I can supply the .bibtex file if desired.
Zotero 5.0-beta.111+aa78387. MacOS Sierra 10.12.2
From the error log:
[JavaScript Error: "Discarding invalid field 'publisher' for type 4 for item 1/null"]
[JavaScript Error: "Discarding invalid field 'publisher' for type 4 for item 1/null"]
[JavaScript Error: "Discarding invalid field 'publisher' for type 4 for item 1/null"]
[JavaScript Error: "Discarding invalid field 'publisher' for type 4 for item 1/null"]
[JavaScript Error: "Discarding unknown JSON field 'backupPublisher' for item 1/null"]
[JavaScript Error: "Discarding invalid field 'series' for type 7 for item 1/null"]
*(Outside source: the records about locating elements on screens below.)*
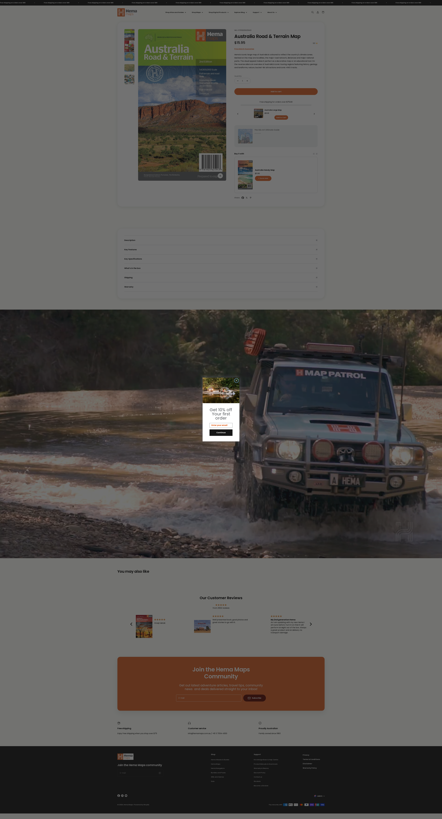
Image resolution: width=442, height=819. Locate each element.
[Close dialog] (236, 381)
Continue (221, 432)
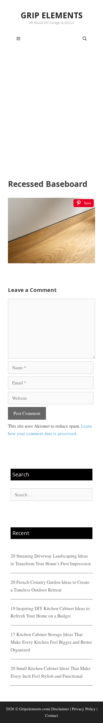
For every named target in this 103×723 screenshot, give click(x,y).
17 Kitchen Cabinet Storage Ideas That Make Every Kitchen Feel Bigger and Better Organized (51, 642)
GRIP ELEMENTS (52, 15)
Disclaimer (60, 708)
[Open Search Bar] (84, 39)
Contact (51, 715)
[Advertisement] (51, 114)
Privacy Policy (84, 708)
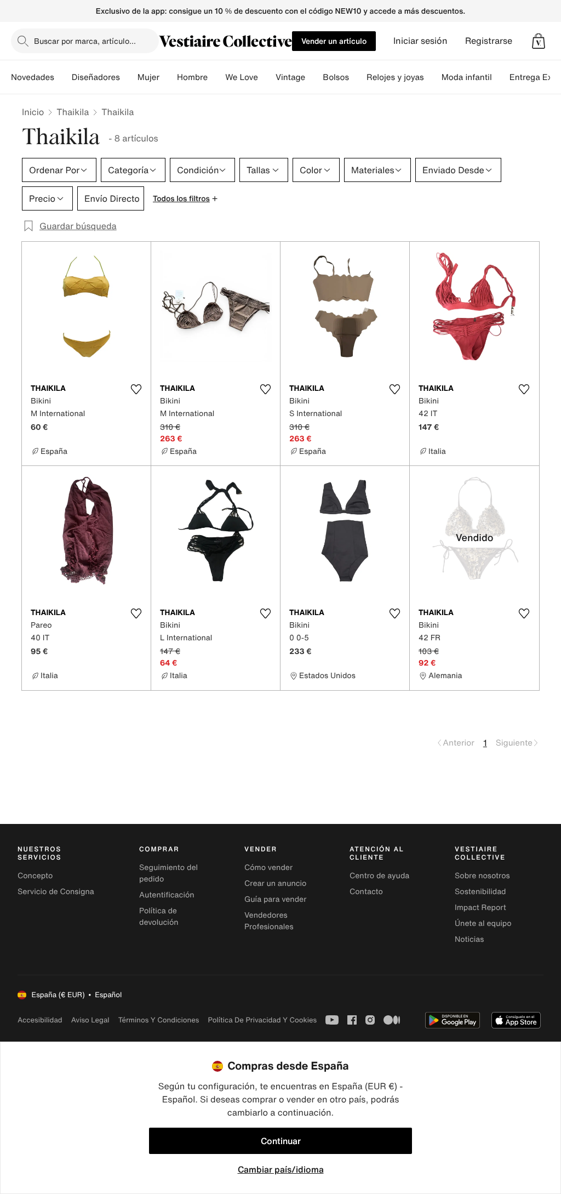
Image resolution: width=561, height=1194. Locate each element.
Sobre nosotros (482, 876)
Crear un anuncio (275, 883)
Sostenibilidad (480, 891)
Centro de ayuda (379, 876)
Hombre (192, 77)
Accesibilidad (40, 1020)
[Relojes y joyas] (432, 77)
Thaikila (72, 111)
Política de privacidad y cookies (262, 1020)
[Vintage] (314, 77)
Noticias (469, 939)
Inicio (33, 111)
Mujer (148, 77)
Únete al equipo (483, 923)
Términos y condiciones (158, 1020)
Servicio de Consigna (56, 891)
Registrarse (488, 41)
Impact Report (480, 907)
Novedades (32, 77)
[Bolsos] (357, 77)
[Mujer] (168, 77)
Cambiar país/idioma (281, 1169)
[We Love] (266, 77)
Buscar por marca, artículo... (85, 41)
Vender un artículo (334, 41)
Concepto (35, 876)
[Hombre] (216, 77)
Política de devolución (159, 916)
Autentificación (166, 895)
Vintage (290, 77)
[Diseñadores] (128, 77)
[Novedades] (63, 77)
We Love (241, 77)
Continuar (281, 1140)
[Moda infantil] (500, 77)
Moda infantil (467, 77)
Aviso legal (90, 1020)
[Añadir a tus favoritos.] (135, 389)
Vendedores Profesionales (268, 921)
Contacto (366, 891)
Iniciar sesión (420, 41)
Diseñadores (96, 77)
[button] (538, 41)
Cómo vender (268, 867)
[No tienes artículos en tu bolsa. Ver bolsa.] (538, 41)
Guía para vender (275, 899)
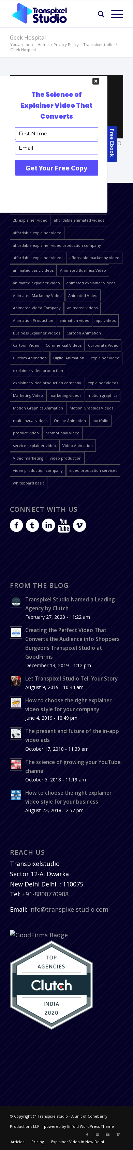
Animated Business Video (83, 270)
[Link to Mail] (97, 1135)
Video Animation (77, 445)
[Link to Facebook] (87, 1135)
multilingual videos (30, 420)
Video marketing (28, 458)
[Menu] (113, 14)
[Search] (97, 14)
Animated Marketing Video (37, 295)
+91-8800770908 (45, 894)
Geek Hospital (28, 37)
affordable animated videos (79, 220)
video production (66, 458)
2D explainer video (30, 220)
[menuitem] (97, 14)
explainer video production (38, 370)
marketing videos (65, 395)
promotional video (62, 432)
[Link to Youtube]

[JavaScript Error: "Discarding unknown JSON field 'backupPublisher' for item 1/null"]
[JavaScript Error: "Discarding invalid field 'series' for type 7 for item 1/null"]
[JavaScript Error: "Discarding invalid field 'publisher' for type 4 for item 1/null"]
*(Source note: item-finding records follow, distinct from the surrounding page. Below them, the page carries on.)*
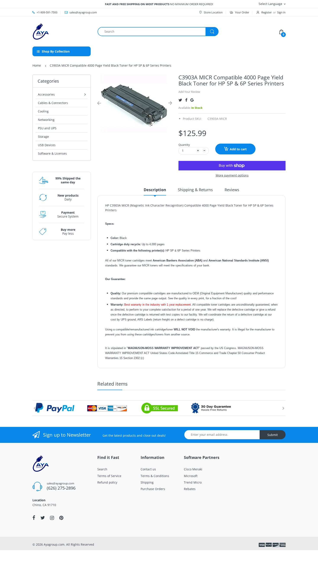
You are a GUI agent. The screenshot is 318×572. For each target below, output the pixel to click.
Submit (272, 435)
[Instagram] (52, 517)
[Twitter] (180, 100)
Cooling (43, 111)
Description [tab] (155, 189)
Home (36, 65)
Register (266, 12)
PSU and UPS (47, 128)
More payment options (232, 175)
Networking (46, 120)
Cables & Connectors (53, 103)
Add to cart (238, 149)
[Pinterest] (61, 517)
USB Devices (47, 145)
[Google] (192, 100)
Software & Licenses (52, 153)
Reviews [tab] (232, 189)
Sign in (281, 12)
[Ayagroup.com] (40, 31)
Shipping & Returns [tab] (195, 189)
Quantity (184, 145)
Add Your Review (189, 92)
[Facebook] (186, 100)
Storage (43, 137)
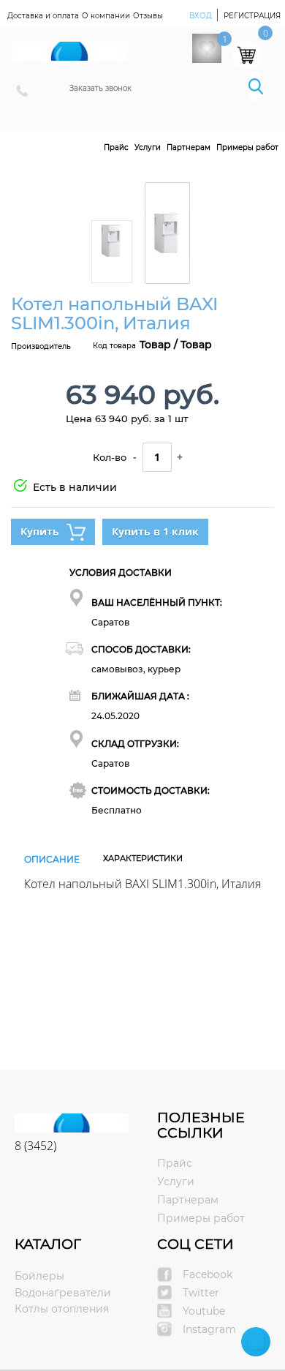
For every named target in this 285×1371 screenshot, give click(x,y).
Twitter (201, 1292)
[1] (206, 48)
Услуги (147, 147)
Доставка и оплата (43, 15)
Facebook (207, 1274)
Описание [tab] (52, 859)
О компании (106, 15)
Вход (201, 15)
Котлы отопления (62, 1308)
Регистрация (252, 15)
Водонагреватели (63, 1292)
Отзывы (148, 15)
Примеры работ (247, 147)
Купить (39, 531)
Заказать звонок (100, 88)
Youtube (204, 1311)
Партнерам (188, 147)
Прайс (116, 147)
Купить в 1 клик (155, 531)
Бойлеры (39, 1275)
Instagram (209, 1329)
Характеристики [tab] (143, 858)
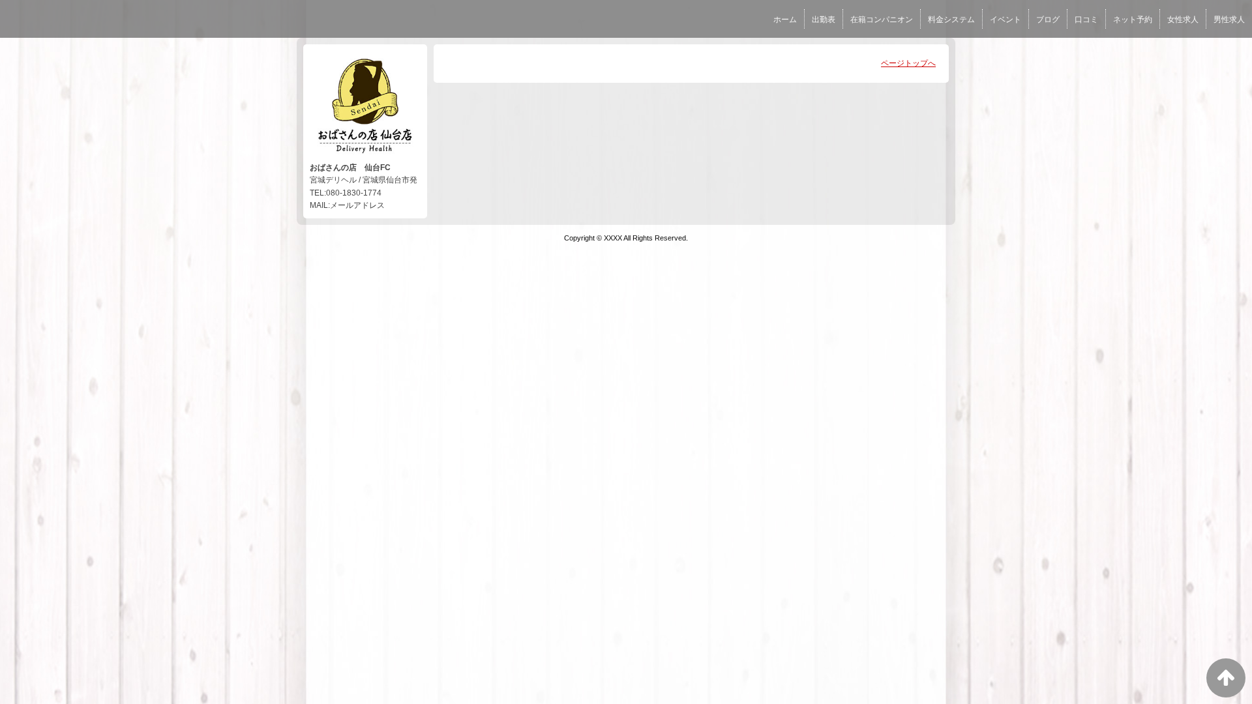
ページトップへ (908, 63)
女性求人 (1183, 19)
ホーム (785, 19)
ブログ (1048, 19)
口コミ (1086, 19)
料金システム (951, 19)
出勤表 (823, 19)
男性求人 (1229, 19)
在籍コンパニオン (881, 19)
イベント (1005, 19)
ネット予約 (1132, 19)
[JavaScript Error: "Discarding invalid field 'publisher' for type 4 for item 1/null"]
[JavaScript Error: "Discarding invalid field 'publisher' for type 4 for item 1/null"]
[JavaScript Error: "Discarding invalid field 'publisher' for type 4 for item 1/null"]
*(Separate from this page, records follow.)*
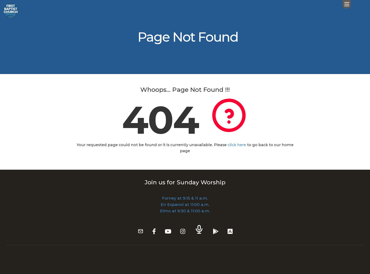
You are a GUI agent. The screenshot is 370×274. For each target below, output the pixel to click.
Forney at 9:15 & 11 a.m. (185, 198)
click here (237, 144)
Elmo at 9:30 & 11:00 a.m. (185, 210)
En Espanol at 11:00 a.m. (185, 204)
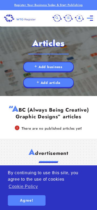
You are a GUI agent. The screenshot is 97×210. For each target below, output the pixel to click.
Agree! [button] (26, 200)
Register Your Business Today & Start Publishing (48, 5)
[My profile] (79, 18)
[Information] (68, 18)
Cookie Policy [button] (23, 186)
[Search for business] (57, 18)
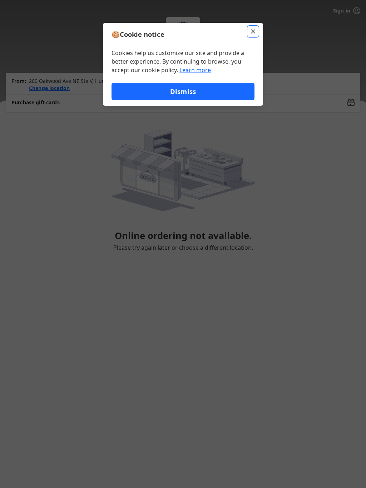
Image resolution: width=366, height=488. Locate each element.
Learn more (195, 70)
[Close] (253, 31)
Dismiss (183, 91)
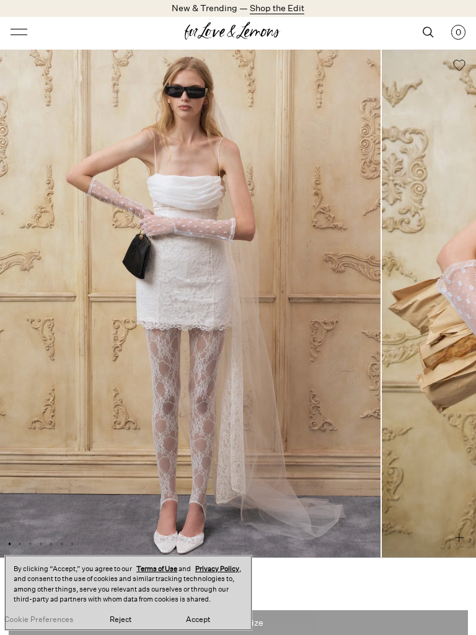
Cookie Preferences (38, 619)
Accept (198, 619)
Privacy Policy (217, 569)
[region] (128, 593)
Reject (120, 619)
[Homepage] (238, 32)
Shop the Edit (277, 8)
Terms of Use (156, 569)
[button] (459, 67)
[JavaScript Error: "Discarding invalid field 'publisher' for type 4 for item 1/null"]
[JavaScript Error: "Discarding invalid field 'publisher' for type 4 for item 1/null"]
[JavaScript Error: "Discarding invalid field 'publisher' for type 4 for item 1/null"]
[JavaScript Error: "Discarding invalid field 'publisher' for type 4 for item 1/null"]
[JavaScript Error: "Discarding invalid field 'publisher' for type 4 for item 1/null"]
[JavaScript Error: "Discarding invalid field 'publisher' for type 4 for item 1/null"]
[JavaScript Error: "Discarding invalid field 'publisher' for type 4 for item 1/null"]
[JavaScript Error: "Discarding invalid field 'publisher' for type 4 for item 1/null"]
[JavaScript Error: "Discarding invalid field 'publisher' for type 4 for item 1/null"]
[JavaScript Error: "Item 13488 not loaded" {file: "chrome://zotero/content/xpcom/data/items.js" line: 525}]
[JavaScript Error: "Item 13488 not loaded" {file: "chrome://zotero/content/xpcom/data/items.js" line: 525}]
[JavaScript Error: "Item 13488 not loaded" {file: "chrome://zotero/content/xpcom/data/items.js" line: 525}]
[JavaScript Error: "Item 13488 not loaded" {file: "chrome://zotero/content/xpcom/data/items.js" line: 525}]
Particularly with 32 GB of RAM, it's much more likely that this is a problem with a specific item — or combination of items — than that it's an issue with importing a large file.
If you don't mind sending the BibTeX file to support@zotero.org with a link to this thread, that's probably the easiest. If you prefer, a Debug ID (different from a Report ID) for an import attempt that fails might be enough.
@dstillman Is there something specific I should target for rewrite? Should I split off the import translator so it doesn't carry the weight of the export translator?
@alex.mitrani could I get a copy of that file for testing? It should be possible to attach it to an issue at https://github.com/retorquere/zotero-better-bibtex/issues
https://github.com/zotero/translators/pull/1354/
Without this, the items have to be processed and queued synchronously (which can hang the UI) and then saved to disk together in a single (potentially huge, memory-intensive) transaction.
* Does the async: true only relate to the import? If a translator does both import and export, export is still sync right?
* When configOptions.async is set to true, item.complete() always returns a promise, correct?
* Promise.coroutine does not seem to be available in the translators. Can it be made available?
* If Promise.coroutine would be available, would it be largely sufficient to yield on item.complete() instead of just calling it in doImport to make a translator async?
* How do async translators import collection info? The collection info is tied to the references to be imported using itemIDs that are only meaningful for the duration of the import session. Will this mechanism stay unchanged, even when the items will now not be saved in bulk at the end of the session?
In flux meaning "don't bother for a while"? I'm fine with that.